How Dangerous is river rafting?

The blithe answer is. . . far less dangerous than driving your car.  The perceived risks are high; the actual risk is low.  Guides have an extraordinary amount of control over the route a raft will take in white water.  You are definitely not at the mercy of the elements.

However, it is not Disneyland and you are not on tracks; therefore, some inherent danger exists.  The control your guide has will depend – to some degree – in the ability of his or her paddlers.

If you have seen the movie The River Wild, disregard the final fifteen minutes and the hellacious whitewater.  Not even river rafting experts tackle that kind of white water unless they have cranes, winches, helicopters and Hollywood’s movie magic to eliminate most of the risks.


Do I need to know how to swim to go river rafting?

No. Personal flotation devices are worn at all times. They will keep you afloat even if you don’t know how to swim, or are unconscious.

On the other hand, knowing how to swim will give you a ‘leg up’ should you find yourself unexpectedly out of the raft and in the clutches of the current.

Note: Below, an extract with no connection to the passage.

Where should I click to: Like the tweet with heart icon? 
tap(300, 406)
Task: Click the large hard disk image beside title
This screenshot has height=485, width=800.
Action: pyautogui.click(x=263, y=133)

If the idea of falling out of the raft absolutely terrifies you, you should choose not to go rafting, or select the mildest whitewater possible.


How often do people fall out of the boat on river rafting trips?

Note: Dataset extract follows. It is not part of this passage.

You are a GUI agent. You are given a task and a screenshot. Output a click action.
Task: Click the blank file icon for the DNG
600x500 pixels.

Not as often as you might imagine.

Believe it or not, we’ve kept track of this statistic through the years.  Approximately 1% of guests wind up in the water. The other thing to keep in mind is that falling into whitewater while wearing a lifejacket hardly ever means a life-threatening event. Most rapids can be floated safely in your flotation device.


How deep is the river?

The simple response is – river depths vary, but deep enough to be dangerous.

Slow, calmer stretches of water tend to be those that are deeper. Faster, choppy water tends to be shallow, often 4 feet deep or less.  Regardless of the depth, however, if you should find yourself overboard (this is rare, indeed) in fast moving water, the proper procedure is to float on your back, feet pointed downstream.  Don’t attempt to stand until the water is calm and shallow.  When you reach calmer water, swim toward a guide or nearby raft, or swim to shore.


HOW do you get down the river?

Depending on the river and whether you have made arrangements in advance -

You have three options.

One.  You can lounge like a lizard on an oar boat where a guide does all the work.  This is most likely on an overnight trip, or with arrangements made well in advance with the Orion office.  On our day trips, it might trigger additional fees.

Two.  You can be a part of a paddle crew and paddle the raft like a canoe, with a guide doing the steering.  This is the typical option.

Three.  Or, you can paddle alone in an inflatable ‘canoe’ after a half-hour of instruction.  Inflatable kayaks also need advance arrangements and are usually reserved for our overnight journeys.

Think of it as:  Adventurous, more adventurous, most adventurous.